2019 NRA Leadership Forum
The 2019 NRA Leadership Forum in Indianapolis, Indiana / Stephen Gutowski

Analysis: The NRA’s Membership Problem

In testimony during Thursday’s NRA’s bankruptcy trial, CEO Wayne LaPierre said the gun-rights group currently has about 4.89 million dues-paying members, with about 2 million being lifetime members. That makes it by far the biggest gun group in America, but it also underscores a serious problem.

In 2013, LaPierre first announced the group had reached five million members. He said the group had added half a million members in the previous six months alone. He then promised to double the NRA’s numbers.

“By the time we’re finished, the NRA must and will be 10 million strong,” USA Today reported LaPierre saying at the group’s 2013 annual meeting.

Eight years later and the membership has not just stagnated but shrunk. While the Census shows the population grew by about 3.8 percent over that period, the NRA membership has apparently shrunk by about 2.2 percent.

If the NRA’s membership has hit a ceiling, that’s significant, and it’s a bad sign for the most influential gun-rights group on the planet. It’s also a bad sign for NRA leadership’s argument in their current argument in the bankruptcy case. NRA leadership has repeatedly argued the LaPierre is the driving force behind fundraising at the organization, and it could not operate anywhere as effectively without him. But LaPierre has not only failed to meet his self-set 2013 goal of doubling NRA membership; membership has actually receded by his own account.

**AVAILABLE DATA:**
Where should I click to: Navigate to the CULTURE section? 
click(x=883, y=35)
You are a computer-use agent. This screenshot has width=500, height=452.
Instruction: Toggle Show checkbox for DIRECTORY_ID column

**SHORT PROBLEM:** Reproduce the passage of the NRA membership analysis that opens with "Eight years later" and closes with "his own account.", swapping in "plateau" wherever "ceiling" appears.

**RESULT OF THIS TASK:**
Eight years later and the membership has not just stagnated but shrunk. While the Census shows the population grew by about 3.8 percent over that period, the NRA membership has apparently shrunk by about 2.2 percent.

If the NRA’s membership has hit a plateau, that’s significant, and it’s a bad sign for the most influential gun-rights group on the planet. It’s also a bad sign for NRA leadership’s argument in their current argument in the bankruptcy case. NRA leadership has repeatedly argued the LaPierre is the driving force behind fundraising at the organization, and it could not operate anywhere as effectively without him. But LaPierre has not only failed to meet his self-set 2013 goal of doubling NRA membership; membership has actually receded by his own account.